We enrolled 75 of165 Veterans presenting consecutively to a general surgery clinic for possible cholecystectomy or inguinal herniorrhaphy from October 2009 to August 2010. Surgery was recommended for 42 patients, and they all documented consent with iMed. Each patient carried a recording device during the clinic visit that captured the patient-provider interactions. Using an open, iterative method, we developed a codebook containing each distinct piece of information printed on the iMed documents or discussed on the audiotapes. A single trained analyst coded the information in each audiotape and each iMed document. We used Wilcoxon signed-rank tests to compare differences between the audiotapes and iMed documents with regard to the number of codes.

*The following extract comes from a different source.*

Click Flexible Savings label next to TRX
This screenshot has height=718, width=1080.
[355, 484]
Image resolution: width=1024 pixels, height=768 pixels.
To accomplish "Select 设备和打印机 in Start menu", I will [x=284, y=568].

The amount of information printed on the iMed documents exceeded the amount of information discussed in the audiotapes for risks (p <=.0002), benefits (p <=.008), alternatives (p <=.036), reasons for (p <=.001), and descriptions of (p <=.0001) both cholecystectomy and herniorrhaphy. For example, the number of risks documented for cholecystectomy (median = 18) exceeded the number of risks discussed (median = 8, p <.0001). However, providers routinely discussed likely peri-operative experiences even though this information was never included in the iMed documents (p <=.0001). 50% of cholecystectomy discussions (11/22) mentioned at least one risk, benefit, alternative, reason for and description of the procedure. Alternatives to herniorrhaphy were rarely mentioned (15%), but 55% of herniorrhaphy discusssions (11/20) mentioned at least one risk, benefit, reason for and description of herniorrhaphy.

iMed documents contain more detailed information about risks, benefits and alternatives than surgeons discuss with their patients. However, surgeons discuss more information about patients’ peri-operative experiences than is found on the iMed documents.

The quality of informed consent documentation might be improved by adapting the iMed tool to ask providers to specify information discussed from a standardized list, so that the document in the patient’s record more closely corresponds to the actual informed consent discussion.